В хорошем романе смерть есть такая же иллюзия, создаваемая чисто техническими средствами, как и иллюзия глубины пространства на плоскостной картине. Дело не только в том, что "в повести от первого лица лицо не умирает до конца"; в известном смысле всякий персонаж безсмертен как "физически" (потому что он услужливо оживает всякий раз что книгу открывают для перечитывания), так и метафизически (ибо смерть в литературе есть фигура речи). В конце седьмой главы Пнин в последнюю минуту избегает встречи с N., но не может изменить ничего в главном чертеже и помешать ходу романа описать полный эллипс, эволюция которого подталкивает читателя начать заново читать о Пнине, въезжающем в книгу не на том поезде.
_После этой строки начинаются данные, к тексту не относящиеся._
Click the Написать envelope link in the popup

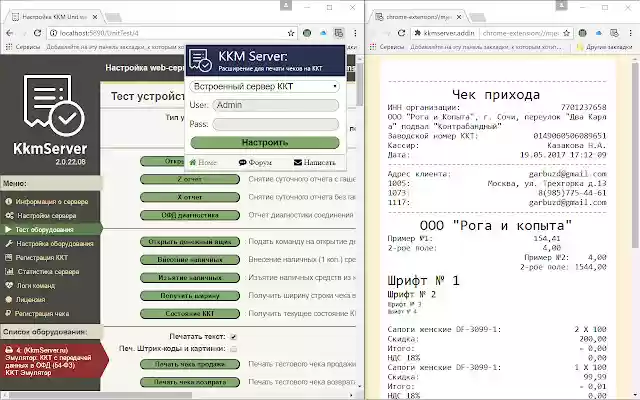[314, 162]
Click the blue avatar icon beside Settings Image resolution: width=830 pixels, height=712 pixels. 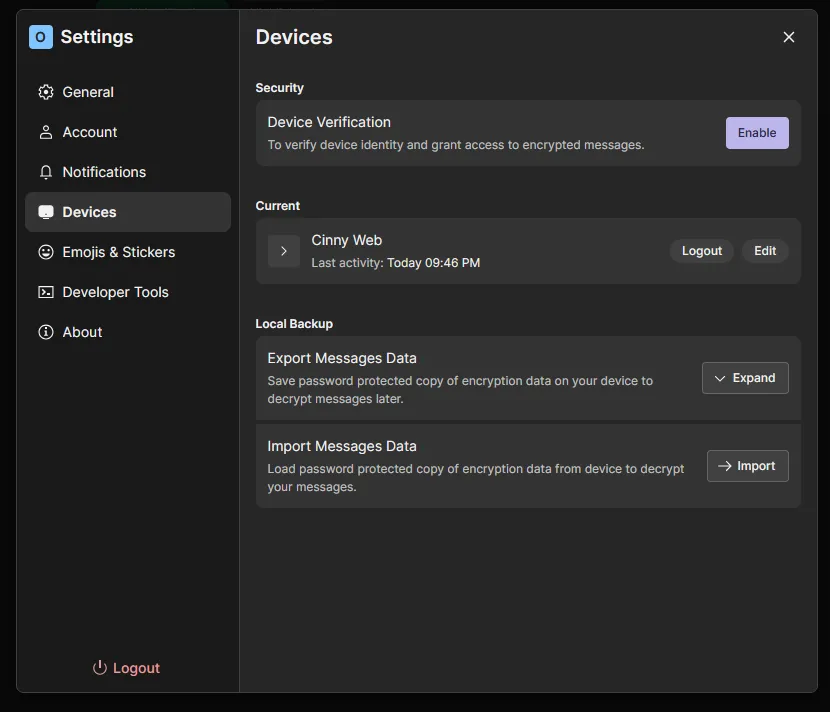(40, 37)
Набоков не однажды говорил (и я не в первый и не в последний раз привожу здесь этот его кардинальный тезис), что роман нельзя прочитать, но только перечитать, "или пере-перечитать". Только при новых путешествиях по тому же маршруту можно пренебречь пунктом назначения, который уж известен наперед, изучен досконально, и вместо того наслаждаться теперь собственно путешествием: видами в раме окна, запахами, маленькими происшествиями в пути, случайными и неслучайными попутчиками, и всего более неостановимым и гладким поступательным движением движением судьбоносных линий сюжета жизни. Пнин обречен ехать по нескончаемому, петлеобразному пути, не помня предыдущих своих поездок. Его существование, его любовь, его страдания, его побег из тюрьмы книги N. (в замкнутое, но яркое пространство книги Набокова) - действительны, хотя и лишены сущности, эмблематичны и подводят к глубоко зарытым тайнам нашего бытия, - но не имеют последствий, испаряются, как сновидения, но и повторяются и преследуют, как иные сны, как бы во сне, но без сновидца.